The president’s executive order to regulate ghost guns was a promise that he intends to do anything and everything to battle gun crimes, even if lawmakers won’t.
Tuesday, I was on the air once more, this time to discuss yet another mass shooting, this one occurring during the chaos of the morning rush-hour commute. I expressed how furious I am at those who remain unwilling to take commonsense steps against gun violence, and I was reminded of the seeming futility of piecemeal measures that fall short of broader federal legislation.
Biden’s announcement on ghost guns and his nomination of former U.S. Attorney Steve Dettelbach to be ATF director was commendable — not necessarily for any monumental impact it will have on preventing the devastating number of mass shootings in America, but for its defiance in the face of relentless recalcitrance by lawmakers more beholden to the NRA than to public safety. The president’s executive order to regulate ghost guns wasn’t a panacea as much as it was a promise: that he intends to do anything and everything within his limited authority to battle gun crimes, even if lawmakers won’t. His attempt to fill the seat of a Senate-confirmed ATF director, which has been vacant since 2015, sends a similar message that he won’t be deterred in his attempts to make the country safer.
Ghost guns, which can be made at home from a kit and have no serial numbers that allow them to be traced, have become increasingly confounding to investigators trying to solve murders and shootings. According to a Monday statement from the White House, “Last year alone, there were approximately 20,000 suspected ghost guns reported to ATF as having been recovered by law enforcement in criminal investigations — a ten-fold increase from 2016. Because ghost guns lack the serial numbers marked on other firearms, law enforcement has an exceedingly difficult time tracing a ghost gun found at a crime scene back to an individual purchaser.”

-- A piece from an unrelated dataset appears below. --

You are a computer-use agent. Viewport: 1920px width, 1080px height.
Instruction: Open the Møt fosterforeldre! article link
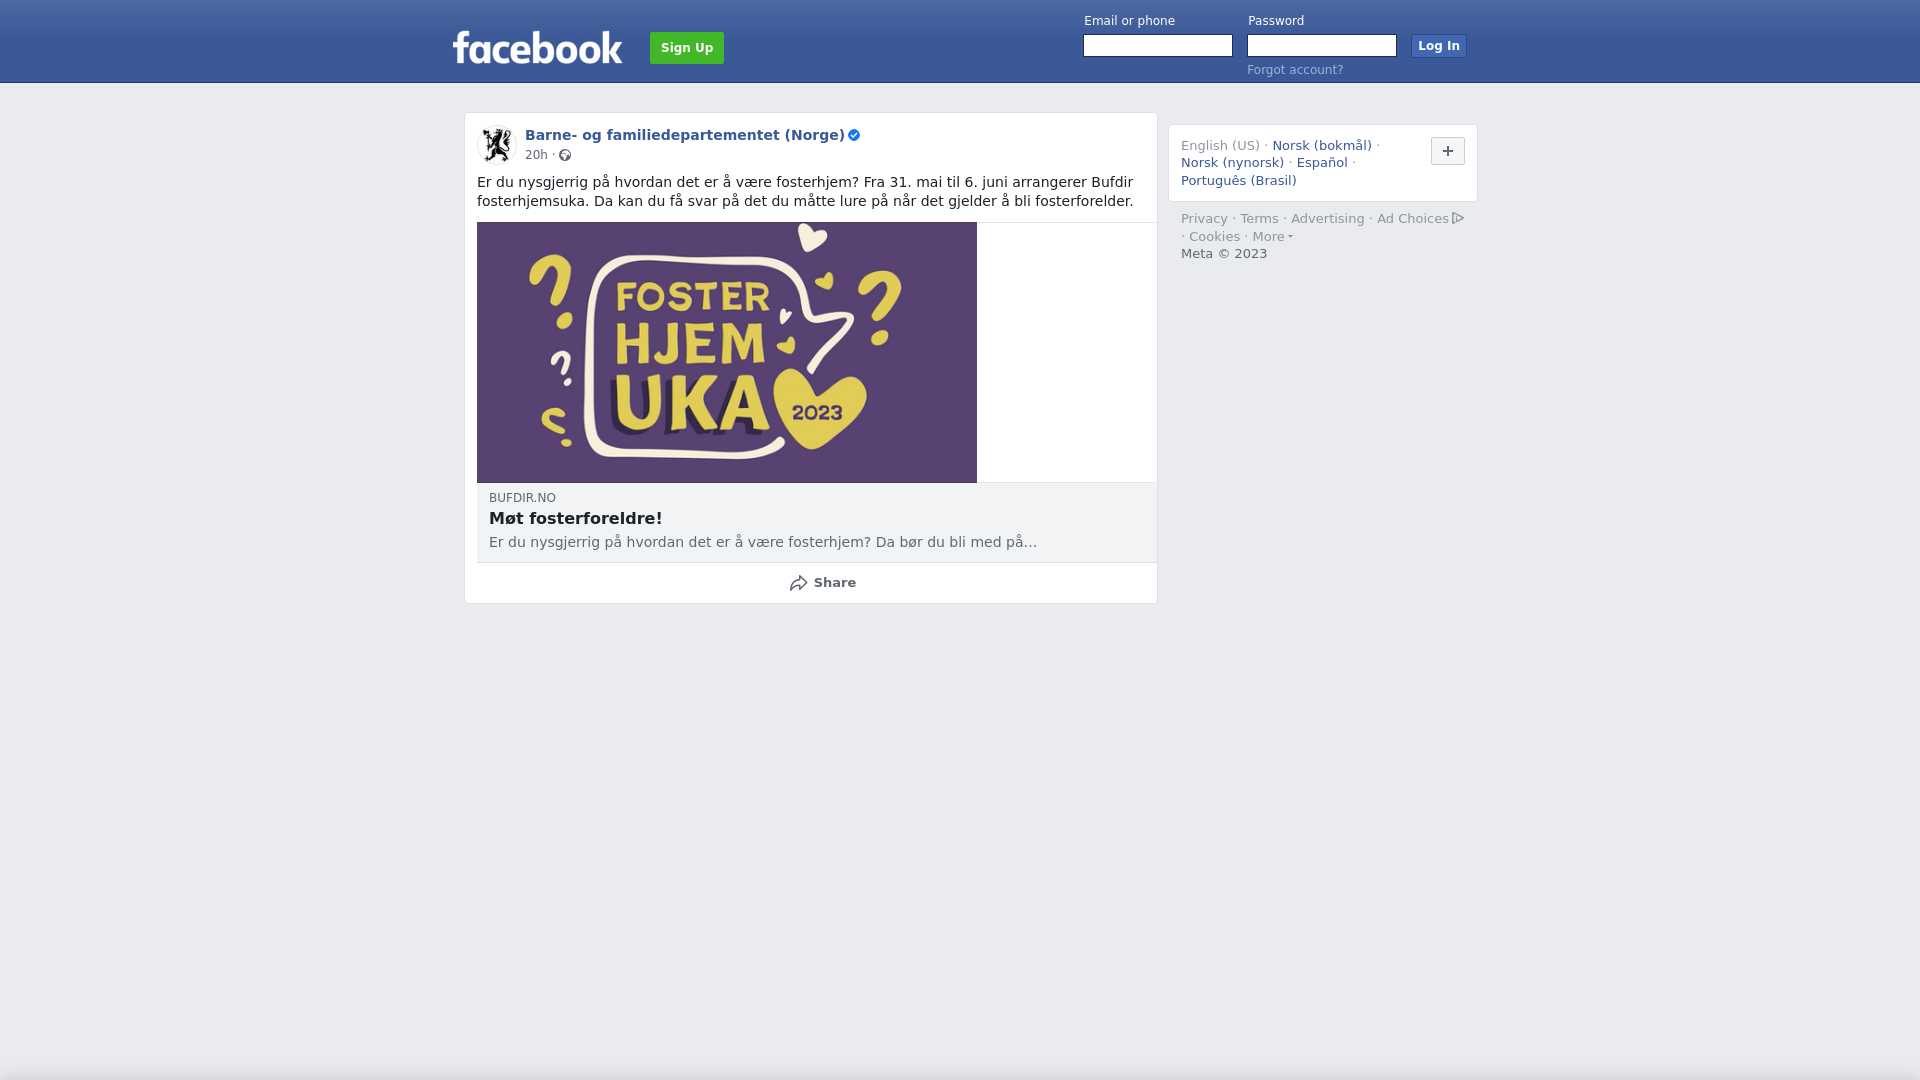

The president’s executive order essentially redefines a firearm — for the first time in 50 years. As succinctly explained by The Atlanta Voice and The Associated Press, the new rule modifies the existing definition of a firearm under federal law to include “unfinished parts, like the frame of a handgun or the receiver of a long gun. It says those parts must be licensed and include serial numbers. Manufacturers must also run background checks before a sale — as they do with other commercially made firearms. The requirement applies regardless of how the firearm was made, meaning it includes ghost guns made from individual parts, kits, or by 3D-printers.”
The new regulations won’t stop gun violence, but they most certainly will help solve crimes involving guns by enabling law enforcement to better track and trace the firearms used in violent attacks.